● **STUDY TEXT**
——————

The fall in the Tory majority made Old Bexley & Sidcup a long-shot target for Labour in 2001. It was hoped that the loss of Heath’s personal vote – it is arguable that backing Heath was the best way for local voters to irritate the Tory leadership of the time – and the continuing weakness of the Conservatives might open up an opportunity, but it was not to be.
New Conservative candidate Derek Conway, who had lost Shrewsbury & Atcham in 1997, was elected on a low turnout ahead of Jim Dickson, the staunchly New Labour former leader of Lambeth Council with a reduced numerical majority (3,345 votes) despite a small pro-Tory swing. Conway represented the seat until 2010, but lost the Conservative whip in January 2008 because of an expenses scandal that was a precursor of the larger one of 2009. James Brokenshire, whose Hornchurch constituency had been abolished by further boundary changes, was his successor.
The Conservative share of the vote in Old Bexley and Sidcup has risen in each general election since 1997, with the exception of 2015 when a strong UKIP performance ate into the Tory vote. It has since returned to the sort of 60 per cent share Heath enjoyed in the 1980s and in 1992. Labour did exceptionally well in 1997 and 2001. Its more normal level for a half-decent parliamentary election is the high end of the 20 per cent range (2005, 2017) and at the low end in a bad one. Labour normally comes in a clear second in parliamentary contests, although in 1983 and 1987 the Liberal SDP Alliance overtook and UKIP came close in 2015.
The Conservatives are also dominant in other elections. In this year’s mayoral vote, Tory candidate Shaun Bailey’s lead was a little larger than Brokenshire’s in 2019, with 62.6 per cent voting for him and only 17.8 per cent for Labour’s victorious Sadiq Khan. There is little political variation among the wards that make up the constituency. The Conservatives won by landslides in both the mayoral and London Assembly votes in every one of them in May, the main distinction being between places they won by around 35 points (East Wickham, Falconwood & Welling, Longlands, Sidcup) and the other three which they won by something like 45 points. Blackfen & Lamorbey and Blendon & Penhill were among Bailey’s top ten wards across the city.

——————

Continue the passage on voting in Old Bexley & Sidcup, starting after its last sentence. The entries that come next have no connection to the passage on voting in Old Bexley & Sidcup.

——————

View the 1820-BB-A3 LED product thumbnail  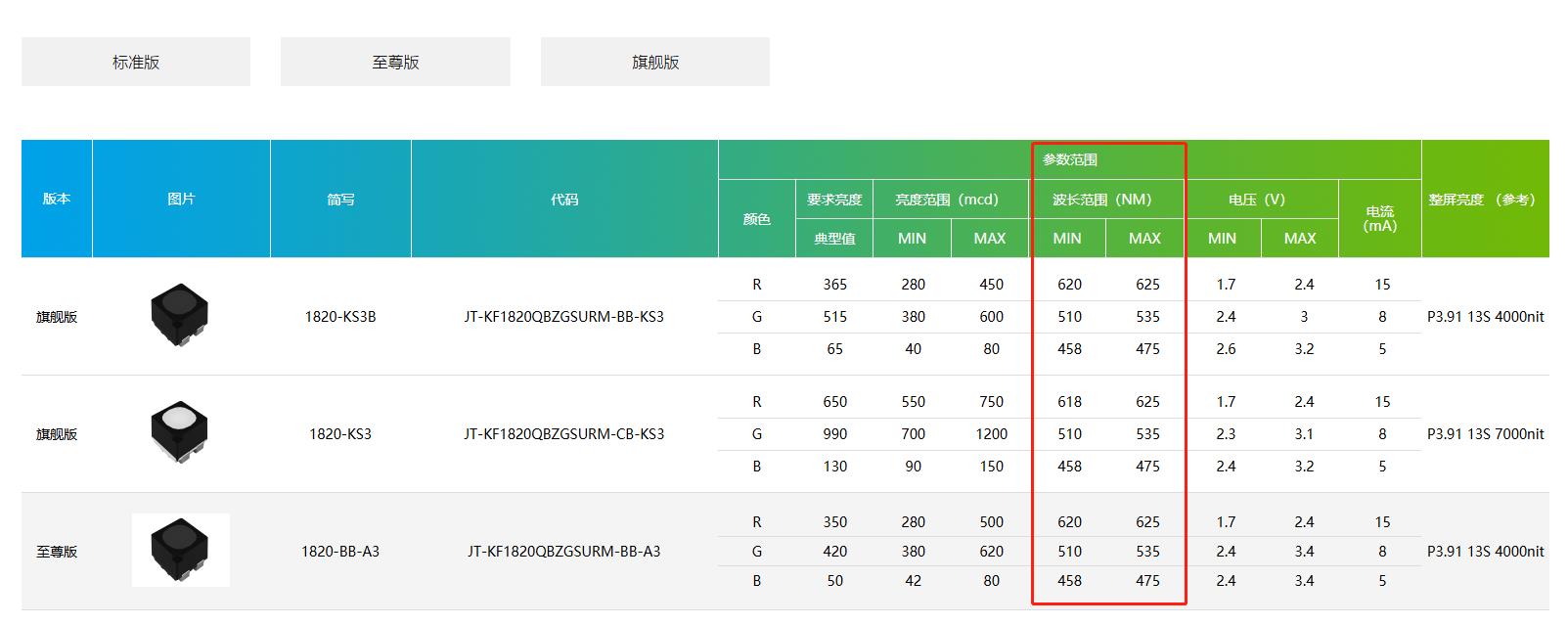[181, 550]
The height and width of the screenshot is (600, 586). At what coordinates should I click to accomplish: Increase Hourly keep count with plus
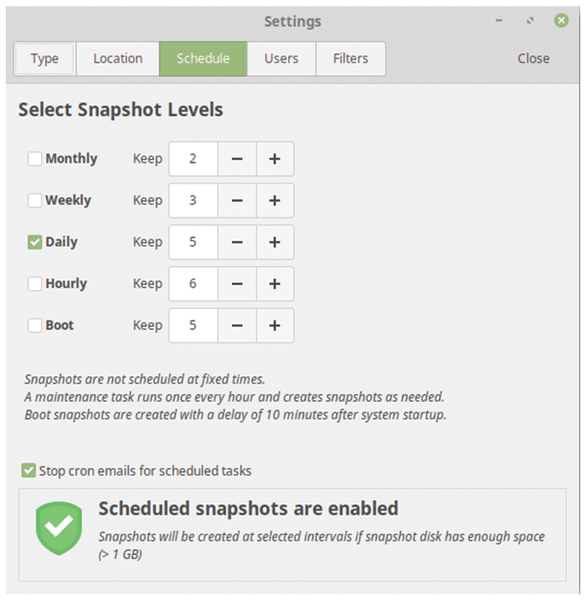[x=275, y=284]
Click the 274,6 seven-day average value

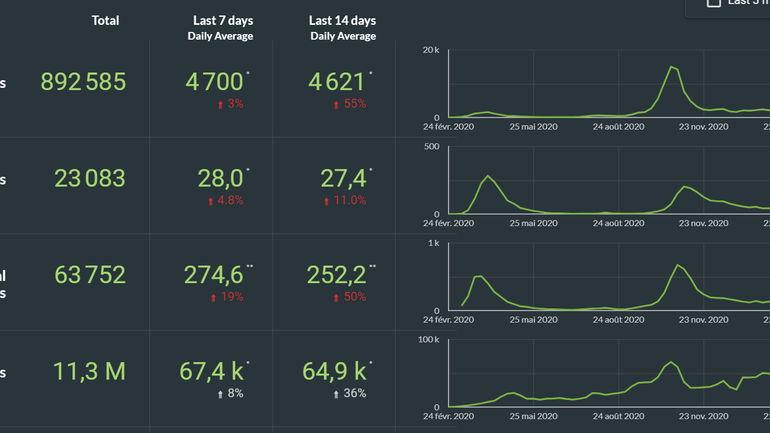[x=214, y=275]
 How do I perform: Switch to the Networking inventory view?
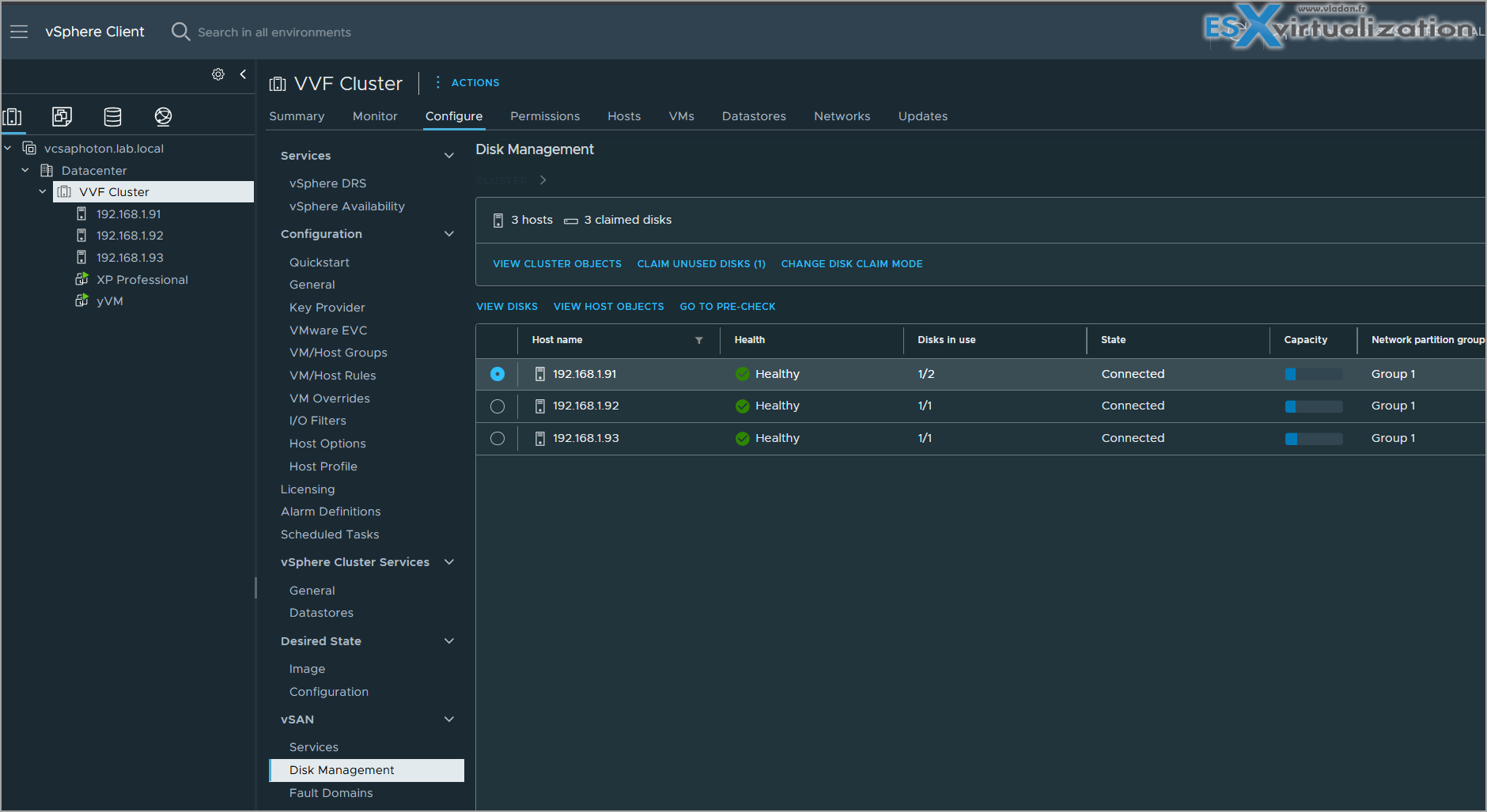click(x=163, y=117)
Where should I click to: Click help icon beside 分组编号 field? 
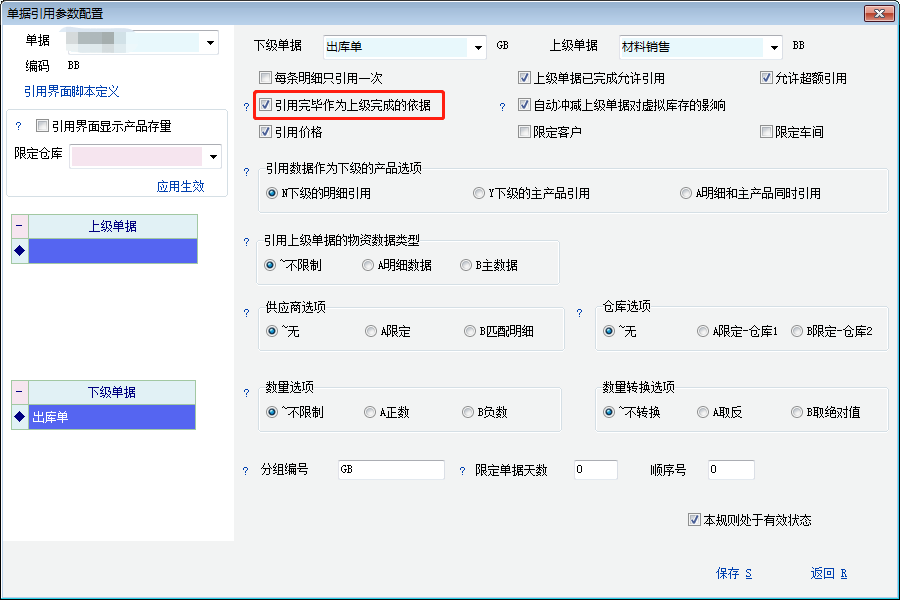click(246, 471)
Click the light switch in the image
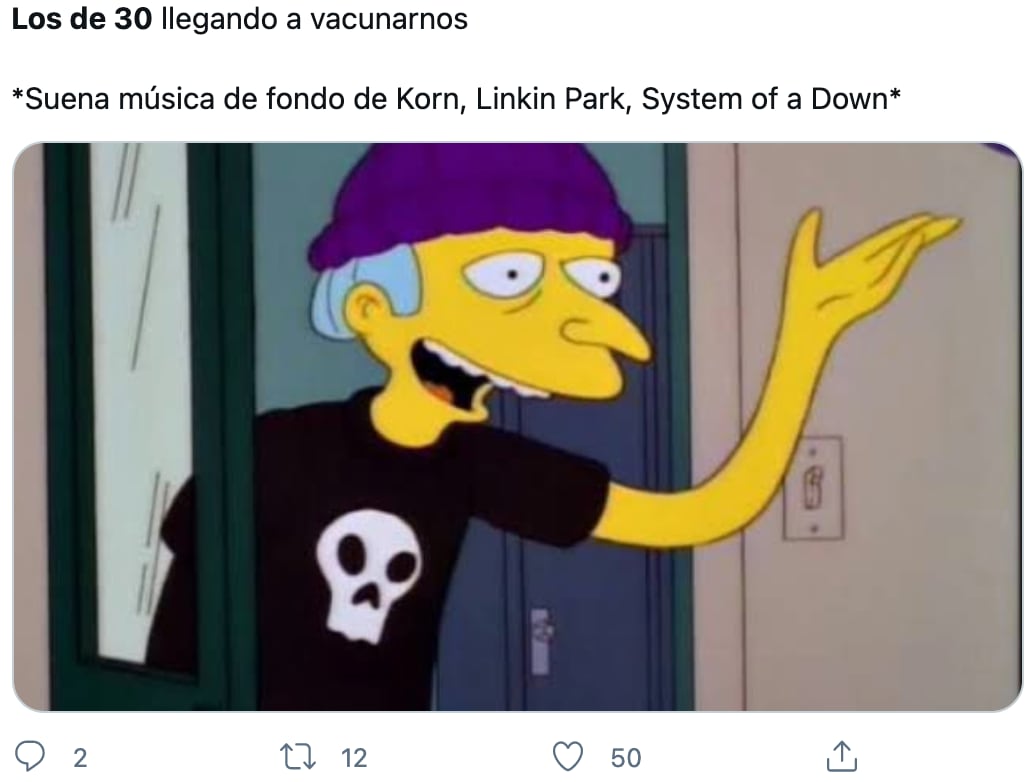Screen dimensions: 1028x782 tap(813, 488)
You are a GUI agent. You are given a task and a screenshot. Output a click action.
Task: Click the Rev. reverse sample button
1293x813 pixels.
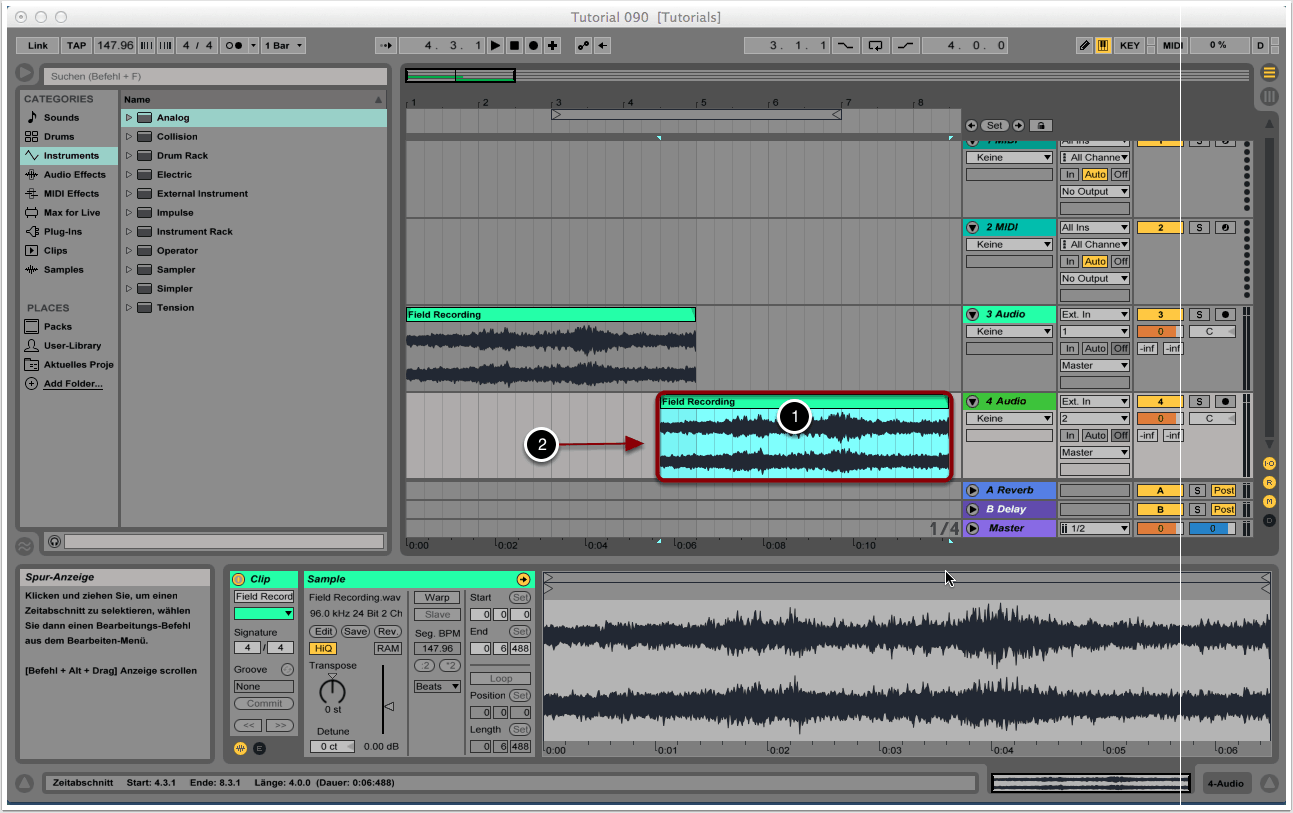coord(388,632)

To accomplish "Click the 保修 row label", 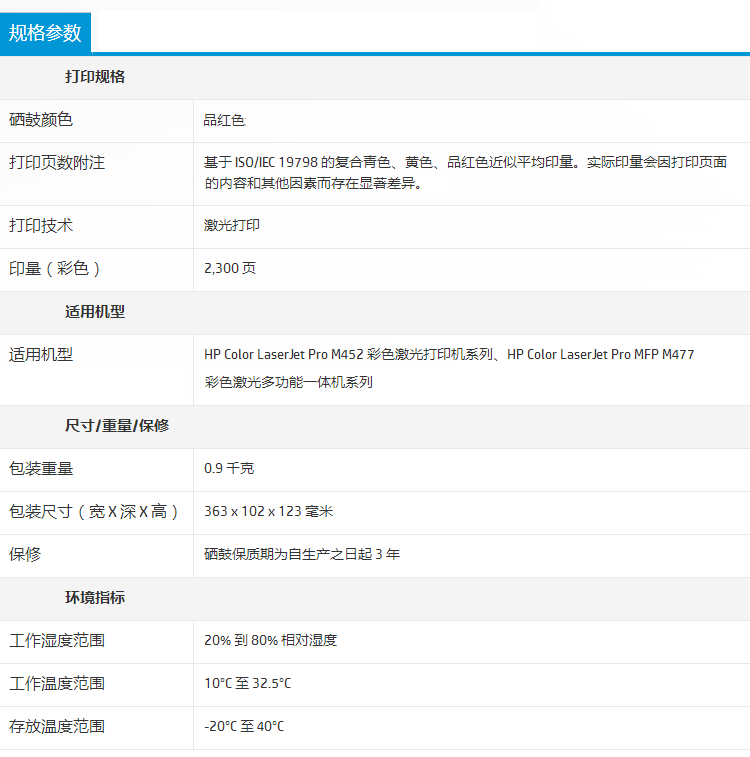I will tap(25, 554).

——————

● **RESPONSE AREA**
The constituency’s representation on Bexley Council consists entirely of Tories and the only non-Conservative elected since 2006 was a UKIP councillor in Blackfen & Lamorbey in 2014. The 2002 elections showed a bit more variety: Labour won the Cray Meadows ward in the south east corner around Foot’s Cray, and East Wickham ward returned a split delegation of two Labour and one Lib Dem that year.
Seven years later, in February 2009, East Wickham almost caused a by-election shock when British National Party came within nine votes of winning. It was no coincidence that the BNP’s headquarters in its heyday was in adjacent Welling, which also falls into Old Bexley & Sidcup. The BNP polled over 10 per cent in the local elections of 2010, and seven per cent as recently as 2014. Anti-European nationalism has also been popular; UKIP took 24 per cent across the constituency in the 2014 local elections, making it 31 per cent for parties to the right of the Tories in that year.
The Conservatives would have to shed a lot of votes to the populist right, to Labour and to abstentions to make Old Bexley & Sidcup anywhere near competitive in a by-election. The 20 per cent swing required is astronomical and earthquakes on that scale have only happened in periods of extremely intense government unpopularity, such as 1968 and 1994. There is nothing yet to suggest that the Johnson government is in anything like that much trouble.